Les associations étudiantes dans la mire

Crise sociale - JJC le gouvernement par le chaos


Monsieur Jean Charest, Premier Ministre et Ministre de la Jeunesse,
Pour la première fois en cinq ans d’implication, je dois, pour le bien des étudiants et de l’association que je représente, renoncer à exercer mes droits.
Depuis l’automne, pour manifester notre opposition politique à la hausse des droits de scolarité de 1625 $, les membres de mon association étudiante et moi avons participé à de grandes marches pacifiques. Nous avons organisé un panel et un symposium sur la gouvernance universitaire. Nous avons rédigé des documents d’analyse et de réflexion. Pour ce faire, nous avons tenu cinq jours de grève.
Les étudiants n’ont pas été pénalisés par les enseignants qui ont eu l’éthique de ne pas s’interposer dans notre différend avec l’État. Cette opposition, vous en conviendrez, est politique, philosophique et, j’insiste, pacifique.
Mais vendredi dernier, les choses ont changé. Les libertés d’expression, de conscience et d’association nous ont été retirées. Une invitation à manifester, même si cet événement est organisé par une autre association, est devenue, aux yeux des représentants de notre État, une incitation à la violence ; une pénalité de 125 000 $ pour l’association elle-même, en plus du retrait de l’équivalent d’un trimestre de cotisation étudiante. Autrement dit, l’exercice des droits fondamentaux d’expression et d’association garantis par nos chartes menace l’existence même de mon association étudiante.
Voilà la mesure du cynisme tordu et légaliste que vous prônez : le droit d’expression menace le droit d’association ! Si je m’oppose à cette loi au nom de mes droits et de ceux des gens que je représente, le gouvernement promet de sévir contre moi, mais aussi contre ces gens dont je proclame les droits. Qu’est-ce que vous m’imposez, sinon le silence, sinon la peur ?
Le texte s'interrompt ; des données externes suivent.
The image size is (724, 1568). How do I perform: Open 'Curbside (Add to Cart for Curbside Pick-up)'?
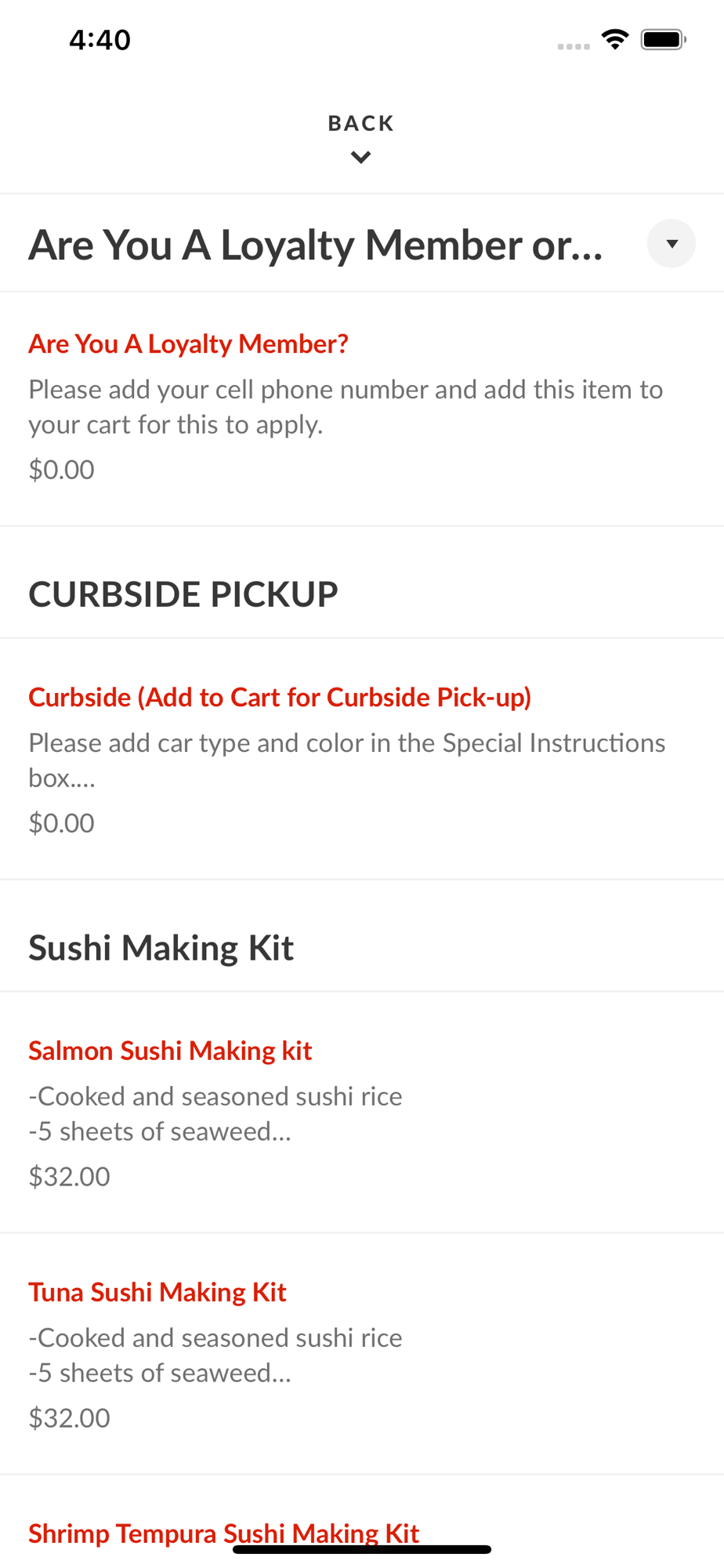coord(280,698)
Si on coupait les vivres à l’Association étudiante de l’École nationale d’administration publique (ENAP), les bourses pour le soutien à la réussite et pour les stages non rémunérés, les services d’intégration des étudiants internationaux, de même que la représentation des étudiants au sein des instances de l’Université, seraient mis à mal, voire abolis. La loi 78 atteste le bris du contrat social et intergénérationnel et impose une rupture avec l’héritage social et démocratique du peuple québécois.
Mais ce n’est pas tout. La ministre de l’Éducation peut dorénavant révoquer le droit d’association, de manifestation, la liberté d’expression et retirer les cotisations étudiantes. Cette loi menace aussi la liberté universitaire des professeurs et des chargés de cours, qui doivent dispenser leurs cours sans égard au climat d’enseignement. Et finalement, l’administration de l’université a une obligation de délation auprès de la ministre.
Nettement, vous confondez casseurs et opposants politiques. Vous confondez parties prenantes et groupes d’intérêt. […] Vous retirez mes droits et me menacez de tuer mon association étudiante, qui a toujours agi légalement, pacifiquement et de manière légitime, en conformité avec les lois qui nous régissent. Vous donnez là une bien curieuse leçon de démocratie.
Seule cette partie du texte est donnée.